• **Exercise aim**: The exercise calls for exact output of the lines between the one that contains "Click the Shoppe shopping bag logo icon" and the end of the data, with both ends kept and pictures left out.

Given entries Start Marker

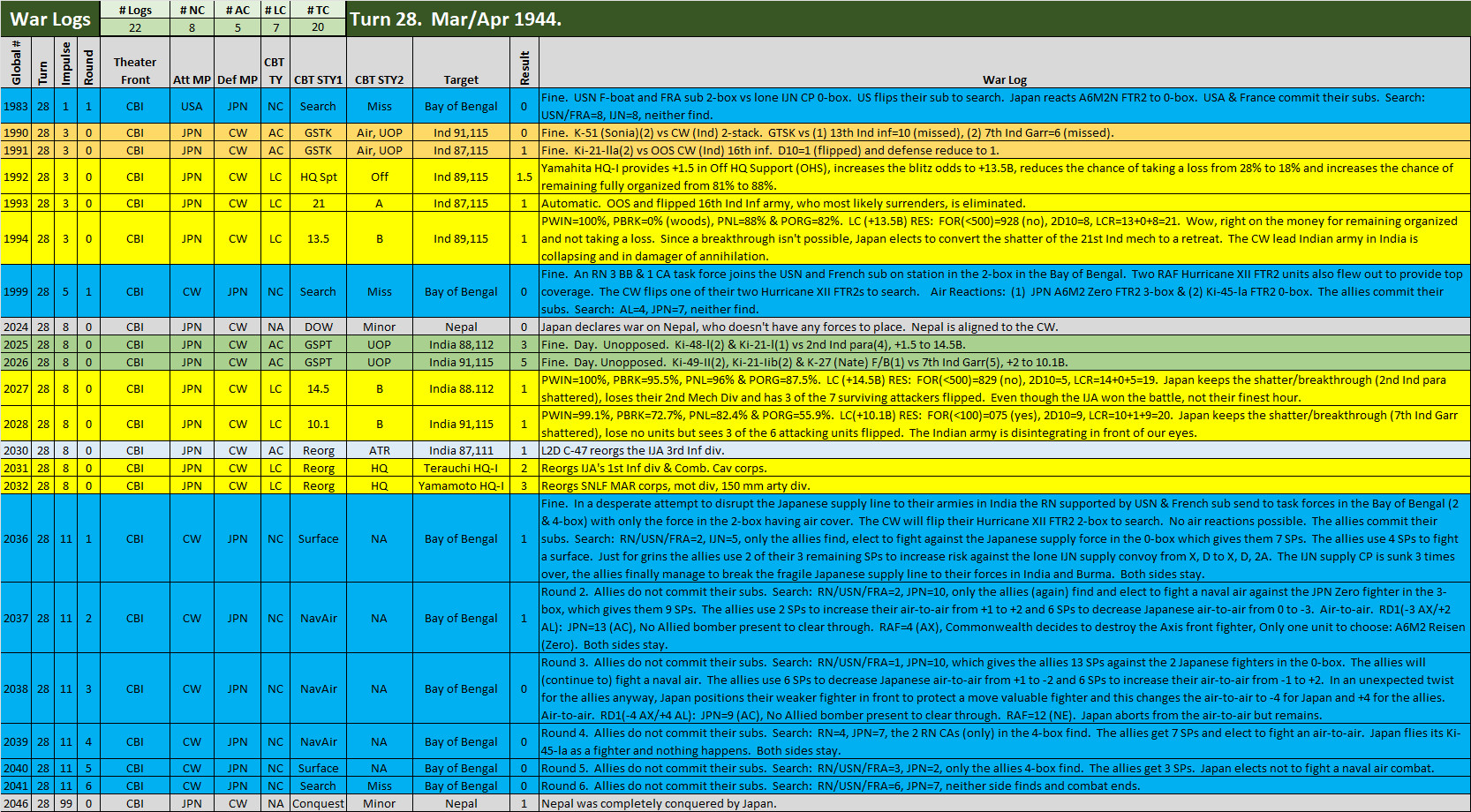Select the Att MP column header
Screen dimensions: 1471x812
pos(192,79)
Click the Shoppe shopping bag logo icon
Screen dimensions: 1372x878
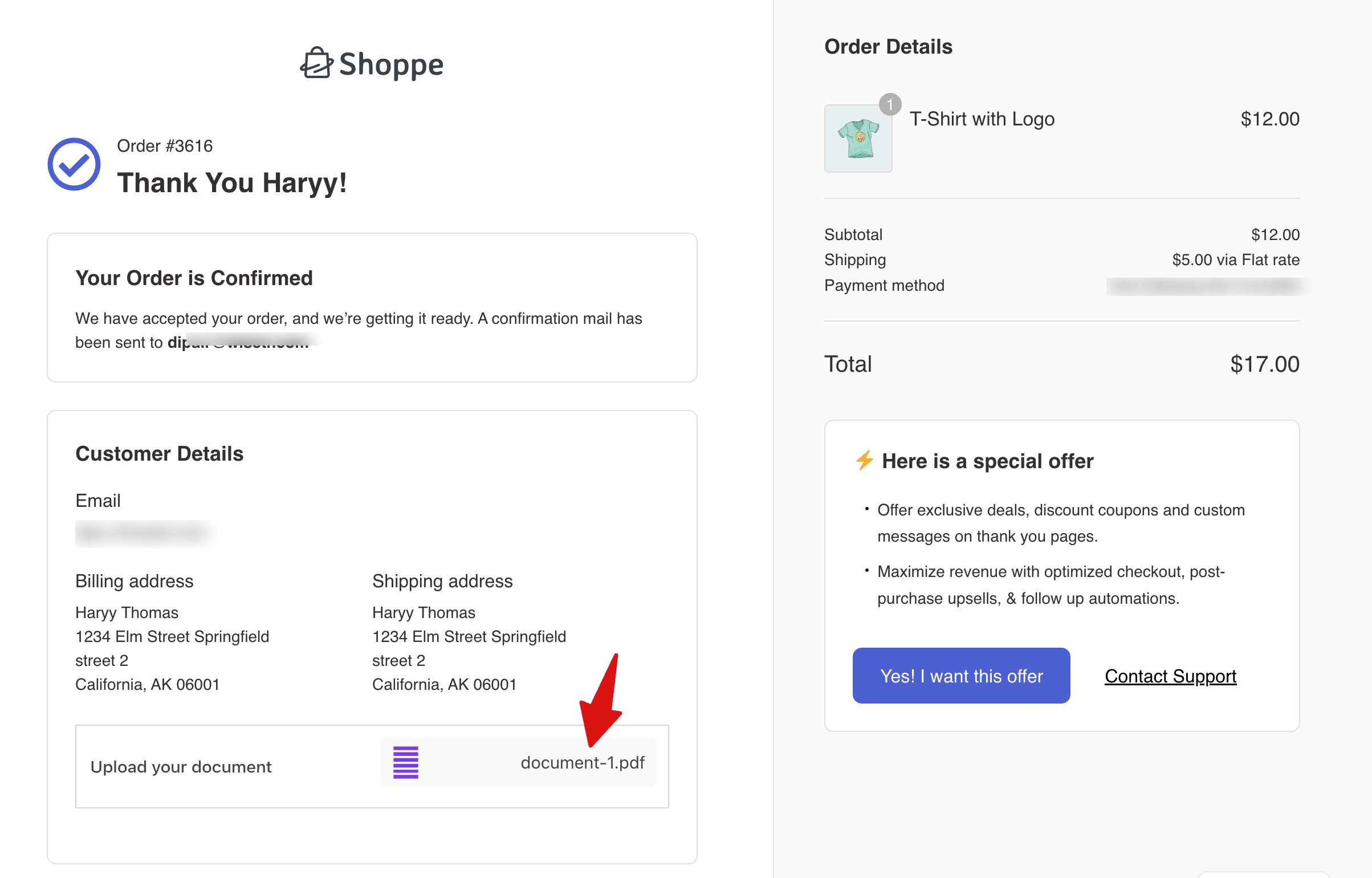(x=316, y=64)
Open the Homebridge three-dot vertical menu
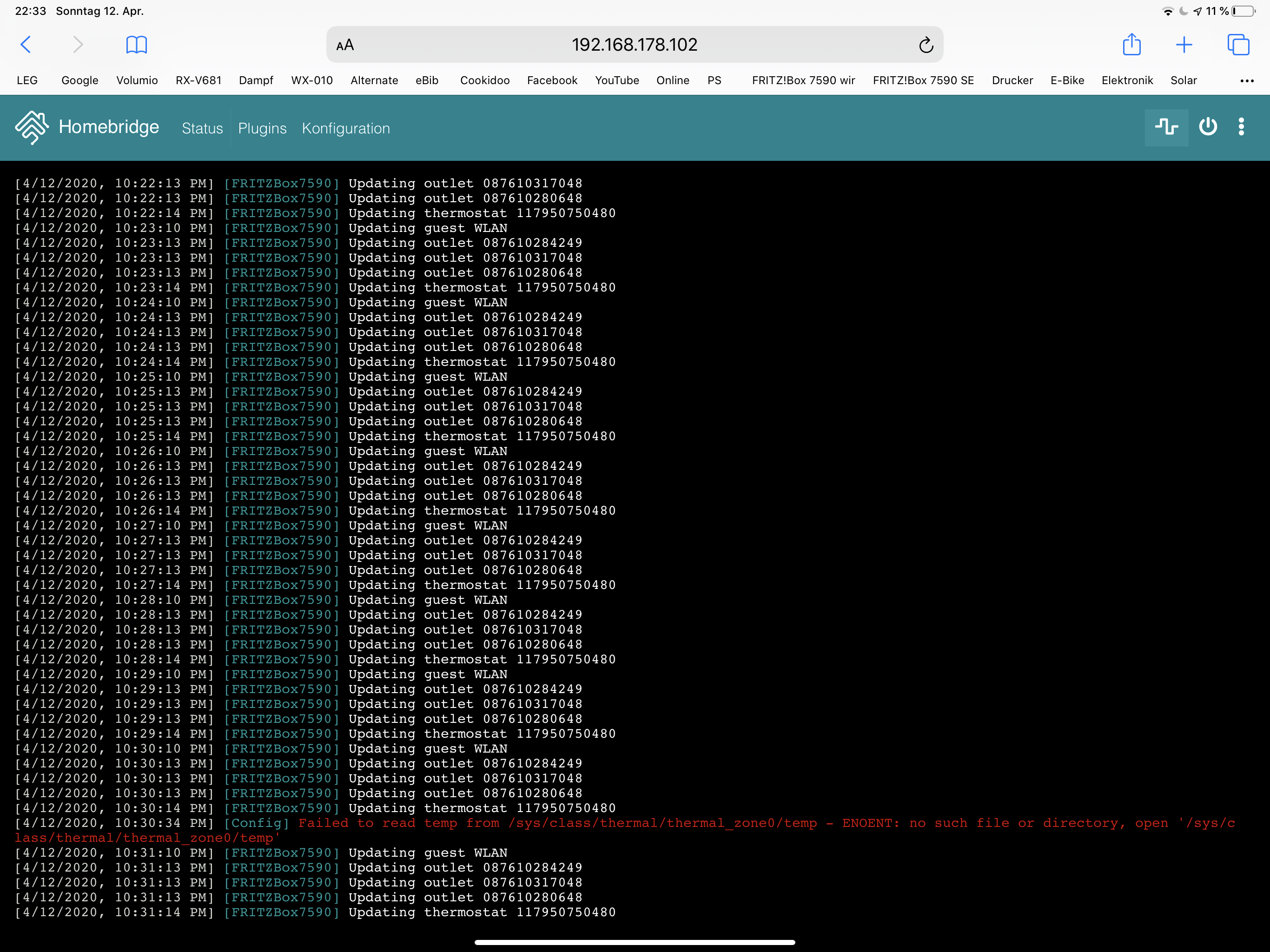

Given entries End Marker

• **Response to the task**:
Click the Shoppe shopping bag logo icon
Screen dimensions: 1372x878
(x=316, y=64)
Open the Homebridge three-dot vertical menu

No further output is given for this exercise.